What you should do
Can you repeat the records from the start through the line that contains "I will point(374,46).", changing every "dropdown" to "menu" and leaving everything else untouched?
------ Exercise inputs ------
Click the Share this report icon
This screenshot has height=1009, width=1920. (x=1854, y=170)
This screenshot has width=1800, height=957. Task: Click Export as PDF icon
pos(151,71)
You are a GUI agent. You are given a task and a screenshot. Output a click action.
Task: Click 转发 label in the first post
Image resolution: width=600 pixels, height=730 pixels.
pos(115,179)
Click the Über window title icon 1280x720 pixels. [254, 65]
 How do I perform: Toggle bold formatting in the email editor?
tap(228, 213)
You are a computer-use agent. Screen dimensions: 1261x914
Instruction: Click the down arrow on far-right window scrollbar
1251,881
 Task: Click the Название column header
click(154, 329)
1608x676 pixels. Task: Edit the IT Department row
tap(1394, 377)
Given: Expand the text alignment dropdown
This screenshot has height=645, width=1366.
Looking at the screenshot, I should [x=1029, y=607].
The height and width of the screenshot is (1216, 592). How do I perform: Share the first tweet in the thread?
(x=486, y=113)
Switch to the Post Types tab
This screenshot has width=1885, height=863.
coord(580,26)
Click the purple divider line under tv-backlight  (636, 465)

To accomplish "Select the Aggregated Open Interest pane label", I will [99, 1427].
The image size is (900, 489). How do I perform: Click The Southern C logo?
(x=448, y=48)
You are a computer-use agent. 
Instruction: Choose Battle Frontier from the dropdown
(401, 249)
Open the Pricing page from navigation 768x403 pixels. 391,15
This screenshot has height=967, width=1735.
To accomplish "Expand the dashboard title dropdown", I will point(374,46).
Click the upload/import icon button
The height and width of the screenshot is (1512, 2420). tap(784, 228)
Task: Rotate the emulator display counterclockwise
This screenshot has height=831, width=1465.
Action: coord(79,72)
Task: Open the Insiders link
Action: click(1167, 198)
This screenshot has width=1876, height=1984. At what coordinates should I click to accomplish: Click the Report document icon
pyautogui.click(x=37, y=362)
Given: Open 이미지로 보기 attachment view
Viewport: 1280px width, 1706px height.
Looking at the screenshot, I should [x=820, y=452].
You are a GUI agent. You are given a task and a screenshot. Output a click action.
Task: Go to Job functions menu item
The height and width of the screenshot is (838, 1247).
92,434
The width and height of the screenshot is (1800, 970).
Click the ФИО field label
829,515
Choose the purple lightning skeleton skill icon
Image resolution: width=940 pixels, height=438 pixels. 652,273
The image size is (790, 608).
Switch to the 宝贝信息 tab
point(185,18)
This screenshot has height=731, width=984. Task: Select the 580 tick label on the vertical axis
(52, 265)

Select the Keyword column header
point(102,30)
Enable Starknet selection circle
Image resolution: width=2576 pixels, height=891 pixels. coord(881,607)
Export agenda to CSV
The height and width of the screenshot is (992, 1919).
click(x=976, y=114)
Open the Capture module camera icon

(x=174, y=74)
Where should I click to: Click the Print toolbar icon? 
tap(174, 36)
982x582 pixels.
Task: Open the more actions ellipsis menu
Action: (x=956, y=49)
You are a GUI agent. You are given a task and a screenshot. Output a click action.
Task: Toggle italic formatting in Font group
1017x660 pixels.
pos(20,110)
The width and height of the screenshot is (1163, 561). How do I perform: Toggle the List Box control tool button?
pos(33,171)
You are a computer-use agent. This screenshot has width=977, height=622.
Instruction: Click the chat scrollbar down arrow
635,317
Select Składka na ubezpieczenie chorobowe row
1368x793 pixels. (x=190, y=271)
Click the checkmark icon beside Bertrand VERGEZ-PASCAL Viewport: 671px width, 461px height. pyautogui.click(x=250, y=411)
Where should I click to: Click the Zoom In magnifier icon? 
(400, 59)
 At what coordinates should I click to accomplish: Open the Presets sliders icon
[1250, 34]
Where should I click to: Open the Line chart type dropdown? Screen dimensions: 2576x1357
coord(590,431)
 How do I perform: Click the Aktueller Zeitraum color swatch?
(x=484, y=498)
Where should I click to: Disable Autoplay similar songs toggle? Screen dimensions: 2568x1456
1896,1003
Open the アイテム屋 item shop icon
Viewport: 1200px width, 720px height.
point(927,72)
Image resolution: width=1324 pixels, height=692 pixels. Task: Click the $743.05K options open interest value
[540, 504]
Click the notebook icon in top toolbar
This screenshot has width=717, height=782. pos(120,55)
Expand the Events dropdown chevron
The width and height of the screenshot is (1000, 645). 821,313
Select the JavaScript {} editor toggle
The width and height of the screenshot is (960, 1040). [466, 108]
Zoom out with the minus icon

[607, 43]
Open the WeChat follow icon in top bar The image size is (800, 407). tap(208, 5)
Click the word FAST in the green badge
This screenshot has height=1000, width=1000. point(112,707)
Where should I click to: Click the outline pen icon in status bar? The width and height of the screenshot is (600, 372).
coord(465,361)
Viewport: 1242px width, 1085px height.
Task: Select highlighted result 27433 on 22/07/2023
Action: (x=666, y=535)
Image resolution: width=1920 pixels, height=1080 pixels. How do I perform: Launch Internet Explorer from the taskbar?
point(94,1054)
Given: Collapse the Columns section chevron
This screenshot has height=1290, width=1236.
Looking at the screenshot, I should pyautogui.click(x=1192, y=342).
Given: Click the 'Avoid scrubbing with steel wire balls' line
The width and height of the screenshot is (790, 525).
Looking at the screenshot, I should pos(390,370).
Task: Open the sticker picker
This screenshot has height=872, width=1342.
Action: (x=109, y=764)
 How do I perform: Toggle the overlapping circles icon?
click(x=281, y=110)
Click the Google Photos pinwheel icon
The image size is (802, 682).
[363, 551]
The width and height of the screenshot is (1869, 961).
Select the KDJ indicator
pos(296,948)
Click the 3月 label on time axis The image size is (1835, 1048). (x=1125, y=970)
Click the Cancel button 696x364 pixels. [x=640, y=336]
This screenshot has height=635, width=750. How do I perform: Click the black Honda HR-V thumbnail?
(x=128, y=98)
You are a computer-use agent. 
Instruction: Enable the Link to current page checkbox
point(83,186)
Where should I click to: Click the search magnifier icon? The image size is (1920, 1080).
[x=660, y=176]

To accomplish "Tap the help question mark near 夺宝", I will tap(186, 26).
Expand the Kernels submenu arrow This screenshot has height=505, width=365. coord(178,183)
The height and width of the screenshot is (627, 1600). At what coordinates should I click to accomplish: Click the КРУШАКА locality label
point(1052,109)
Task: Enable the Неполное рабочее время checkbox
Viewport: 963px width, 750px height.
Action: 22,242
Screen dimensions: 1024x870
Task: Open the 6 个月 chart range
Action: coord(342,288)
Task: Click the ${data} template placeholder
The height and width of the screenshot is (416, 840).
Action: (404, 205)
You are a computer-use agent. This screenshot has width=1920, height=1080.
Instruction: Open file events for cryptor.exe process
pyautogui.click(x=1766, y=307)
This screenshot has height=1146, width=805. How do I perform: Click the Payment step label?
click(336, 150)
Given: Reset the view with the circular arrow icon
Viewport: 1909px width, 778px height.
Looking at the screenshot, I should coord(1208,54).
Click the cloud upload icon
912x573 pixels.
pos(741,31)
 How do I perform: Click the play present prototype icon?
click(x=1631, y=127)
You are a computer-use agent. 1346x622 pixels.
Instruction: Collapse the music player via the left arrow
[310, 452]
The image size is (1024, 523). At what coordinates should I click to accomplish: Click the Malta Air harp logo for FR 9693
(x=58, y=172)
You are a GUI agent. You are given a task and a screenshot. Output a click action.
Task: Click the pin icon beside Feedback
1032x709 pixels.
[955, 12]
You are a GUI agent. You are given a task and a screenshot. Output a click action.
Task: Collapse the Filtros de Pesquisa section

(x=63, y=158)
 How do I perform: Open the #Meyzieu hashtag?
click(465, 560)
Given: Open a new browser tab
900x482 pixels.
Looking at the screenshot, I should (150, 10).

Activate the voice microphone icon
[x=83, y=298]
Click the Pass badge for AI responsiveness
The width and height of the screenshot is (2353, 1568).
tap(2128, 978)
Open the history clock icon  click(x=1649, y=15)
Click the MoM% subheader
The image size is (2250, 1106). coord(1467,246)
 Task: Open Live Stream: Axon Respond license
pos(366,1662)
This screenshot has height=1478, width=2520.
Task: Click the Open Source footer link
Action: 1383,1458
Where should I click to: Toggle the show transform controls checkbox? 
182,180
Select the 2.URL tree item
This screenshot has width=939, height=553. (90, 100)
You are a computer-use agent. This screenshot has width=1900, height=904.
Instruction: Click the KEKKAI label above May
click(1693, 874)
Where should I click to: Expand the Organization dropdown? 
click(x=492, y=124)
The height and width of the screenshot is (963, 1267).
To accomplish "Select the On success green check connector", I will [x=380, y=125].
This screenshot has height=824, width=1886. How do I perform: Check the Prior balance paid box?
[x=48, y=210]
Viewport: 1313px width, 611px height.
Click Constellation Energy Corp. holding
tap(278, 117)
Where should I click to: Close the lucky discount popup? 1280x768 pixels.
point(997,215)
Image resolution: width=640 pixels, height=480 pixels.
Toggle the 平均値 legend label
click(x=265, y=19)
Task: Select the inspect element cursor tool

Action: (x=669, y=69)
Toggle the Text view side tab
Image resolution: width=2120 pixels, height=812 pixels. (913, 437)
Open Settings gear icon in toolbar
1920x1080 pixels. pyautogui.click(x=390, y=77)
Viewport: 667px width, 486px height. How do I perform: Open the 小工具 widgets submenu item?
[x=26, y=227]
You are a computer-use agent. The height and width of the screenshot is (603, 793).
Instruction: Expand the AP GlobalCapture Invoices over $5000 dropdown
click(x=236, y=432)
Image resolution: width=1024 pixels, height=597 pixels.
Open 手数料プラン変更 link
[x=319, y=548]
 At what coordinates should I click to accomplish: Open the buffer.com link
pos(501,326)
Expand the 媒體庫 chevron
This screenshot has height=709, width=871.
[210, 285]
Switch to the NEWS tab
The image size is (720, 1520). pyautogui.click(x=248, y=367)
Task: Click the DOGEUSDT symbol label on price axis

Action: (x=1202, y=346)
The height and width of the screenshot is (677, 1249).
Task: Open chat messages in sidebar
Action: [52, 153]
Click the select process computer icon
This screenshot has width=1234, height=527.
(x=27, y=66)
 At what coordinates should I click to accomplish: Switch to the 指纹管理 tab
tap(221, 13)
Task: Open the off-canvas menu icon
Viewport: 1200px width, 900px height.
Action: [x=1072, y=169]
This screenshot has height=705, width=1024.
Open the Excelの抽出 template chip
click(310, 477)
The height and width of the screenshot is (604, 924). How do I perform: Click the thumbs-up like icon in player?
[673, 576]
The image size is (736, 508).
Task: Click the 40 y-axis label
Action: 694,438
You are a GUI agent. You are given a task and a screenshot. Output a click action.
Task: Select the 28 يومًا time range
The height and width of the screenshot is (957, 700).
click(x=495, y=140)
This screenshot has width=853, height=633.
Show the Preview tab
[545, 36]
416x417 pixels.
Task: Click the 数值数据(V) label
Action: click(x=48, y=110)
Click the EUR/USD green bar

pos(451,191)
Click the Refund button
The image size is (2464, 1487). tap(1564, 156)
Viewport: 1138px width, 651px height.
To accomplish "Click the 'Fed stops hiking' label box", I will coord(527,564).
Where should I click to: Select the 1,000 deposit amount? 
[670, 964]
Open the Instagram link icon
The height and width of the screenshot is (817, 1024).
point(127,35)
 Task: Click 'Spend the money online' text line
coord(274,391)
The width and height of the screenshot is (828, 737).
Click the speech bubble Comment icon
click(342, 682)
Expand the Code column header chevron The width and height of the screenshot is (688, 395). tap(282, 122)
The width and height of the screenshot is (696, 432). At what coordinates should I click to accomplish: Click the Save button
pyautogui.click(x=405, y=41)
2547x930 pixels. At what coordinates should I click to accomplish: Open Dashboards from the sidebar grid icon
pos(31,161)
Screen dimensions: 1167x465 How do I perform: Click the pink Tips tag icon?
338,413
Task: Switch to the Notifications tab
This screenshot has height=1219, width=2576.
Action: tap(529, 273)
------
Solution for this problem
Click the Share this report icon
This screenshot has height=1009, width=1920. (x=1854, y=170)
This screenshot has width=1800, height=957. Task: Click Export as PDF icon
pos(151,71)
You are a GUI agent. You are given a task and a screenshot. Output a click action.
Task: Click 转发 label in the first post
Image resolution: width=600 pixels, height=730 pixels.
pos(115,179)
Click the Über window title icon 1280x720 pixels. [254, 65]
 How do I perform: Toggle bold formatting in the email editor?
tap(228, 213)
You are a computer-use agent. Screen dimensions: 1261x914
Instruction: Click the down arrow on far-right window scrollbar
1251,881
 Task: Click the Название column header
click(154, 329)
1608x676 pixels. Task: Edit the IT Department row
tap(1394, 377)
Given: Expand the text alignment menu
This screenshot has height=645, width=1366.
Looking at the screenshot, I should [x=1029, y=607].
The height and width of the screenshot is (1216, 592). How do I perform: Share the first tweet in the thread?
(x=486, y=113)
Switch to the Post Types tab
This screenshot has width=1885, height=863.
coord(580,26)
Click the purple divider line under tv-backlight  (636, 465)

To accomplish "Select the Aggregated Open Interest pane label", I will [99, 1427].
The image size is (900, 489). How do I perform: Click The Southern C logo?
(x=448, y=48)
You are a computer-use agent. 
Instruction: Choose Battle Frontier from the menu
(401, 249)
Open the Pricing page from navigation 768x403 pixels. 391,15
This screenshot has height=967, width=1735.
To accomplish "Expand the dashboard title menu", I will point(374,46).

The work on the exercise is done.